Necessity
- Hardcover edition
- Author: Jo Walton
- Series: Thessaly
- Genre: fantasy / science fiction
- Publisher: Tor Books
- Publication date: 2016
- Pages: 331 (hardcover)
- ISBN: 978-0-7653-7902-3
- Preceded by: The Philosopher Kings

= Necessity (novel) =

2016 novel by Jo Walton

Necessity is a fantasy/science fiction novel by the Welsh–Canadian author Jo Walton, published by Tor Books in 2016. It is the conclusion of the Thessaly trilogy and the sequel to The Just City and The Philosopher Kings, which were both published in 2015.

==Synopsis==
In The Just City a city was created by the time-traveling goddess Athena on the island of Thera prior to its Iron Age volcanic destruction. It was then populated by philosophers and children from all ages of human history and organized on the principles of Plato's Republic, which turned out not to work so well in practice. In The Philosopher Kings the single original city had split into a dozen: five feuding ones on Thera and another eight on other islands where it was discovered that the inhabitants were preaching Christianity to Iron Age Greeks. In large part because of the anachronistic introduction of Christianity, all of the cities were relocated by Zeus to an uninhabited far-off planet in the 26th century, which the cities' inhabitants promptly named Plato.

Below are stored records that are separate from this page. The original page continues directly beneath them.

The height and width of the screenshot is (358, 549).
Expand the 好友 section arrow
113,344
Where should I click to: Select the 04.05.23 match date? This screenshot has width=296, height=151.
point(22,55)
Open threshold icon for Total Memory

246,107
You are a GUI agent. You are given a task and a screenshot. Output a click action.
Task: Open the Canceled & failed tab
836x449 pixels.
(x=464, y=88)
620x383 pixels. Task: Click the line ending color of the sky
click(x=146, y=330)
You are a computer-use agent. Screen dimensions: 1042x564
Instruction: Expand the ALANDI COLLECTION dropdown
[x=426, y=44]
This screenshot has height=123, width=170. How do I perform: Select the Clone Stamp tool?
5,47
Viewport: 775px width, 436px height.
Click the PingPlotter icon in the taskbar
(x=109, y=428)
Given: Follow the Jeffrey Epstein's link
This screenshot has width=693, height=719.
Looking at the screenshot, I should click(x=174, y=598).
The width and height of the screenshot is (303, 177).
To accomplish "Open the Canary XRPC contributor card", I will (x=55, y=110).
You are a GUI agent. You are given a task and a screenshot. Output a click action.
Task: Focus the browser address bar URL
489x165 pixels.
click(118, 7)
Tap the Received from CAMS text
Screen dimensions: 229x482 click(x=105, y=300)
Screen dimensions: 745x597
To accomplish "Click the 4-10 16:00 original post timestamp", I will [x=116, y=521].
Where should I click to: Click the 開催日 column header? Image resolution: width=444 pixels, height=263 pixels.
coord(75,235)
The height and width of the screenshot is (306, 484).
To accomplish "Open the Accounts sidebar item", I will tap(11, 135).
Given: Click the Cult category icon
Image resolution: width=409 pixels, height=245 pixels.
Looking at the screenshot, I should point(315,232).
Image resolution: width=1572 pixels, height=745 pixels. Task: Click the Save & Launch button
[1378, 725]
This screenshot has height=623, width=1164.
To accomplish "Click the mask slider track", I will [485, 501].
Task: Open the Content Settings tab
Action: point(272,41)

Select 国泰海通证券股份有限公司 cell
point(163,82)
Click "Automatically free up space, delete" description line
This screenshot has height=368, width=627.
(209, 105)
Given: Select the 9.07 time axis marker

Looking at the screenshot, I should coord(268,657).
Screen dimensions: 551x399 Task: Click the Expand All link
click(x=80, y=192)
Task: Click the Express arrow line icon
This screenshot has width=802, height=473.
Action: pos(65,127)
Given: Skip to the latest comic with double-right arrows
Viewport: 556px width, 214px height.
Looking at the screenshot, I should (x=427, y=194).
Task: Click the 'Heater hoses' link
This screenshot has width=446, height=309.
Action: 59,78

Necessity begins forty years after these events, on the day the mortal form of the god Apollo, who had chosen to live as a human in the original city, finally dies, and he takes up his divine powers again. That same day also sees the first contact between Plato and wider humanity, as a human spaceship appears in orbit and opens communications. Apollo, however, is more concerned with the disappearance of his sister Athene, who, as it turns out, has gone into the Chaos which exists before and after time, in search of knowledge. The rescue of the wayward goddess involves a great deal of intrigue, time travel, and even alien gods. Walton revisits familiar characters from her previous books (both Giovanni Pico della Mirandola and Socrates make an appearance), introduces some new ones and ties up loose ends.

==Reception==
In general, Necessity was received as "an adequately satisfying conclusion to [the] Thessaly trilogy," albeit with some reservations, specifically with regards to the description (or lack thereof) of the (re)contact between the Platonic civilization and wider humanity. This was "initially touted as a major event," but "[r]ather than engage with the intriguing philosophical and ethical issues presented by this reconnection," the story focuses primarily on divine matters, and "the reader never gets to truly witness the culture clash [...]."

Publishers Weekly describes Walton's choice to select her narrating characters "from a broader cross-section of society" as "fresh and delightful", although it points out that "[t]he mortal characters are given tragically short shrift." Its conclusion, in keeping with platonic philosophy, is that Necessity will probably "leave readers wishing this story had strived for greater excellence." Kirkus Reviews is kinder to Necessity, calling it "a glorious kitchen sink of genre, combining philosophy, time travel, aliens, and the gods." It sees the plot as "mostly ... an excuse to explore whether or not Athene’s experiment is still working, discuss the nature of the soul, and engage in character development," and concludes the book is "[e]ngaging food for thought."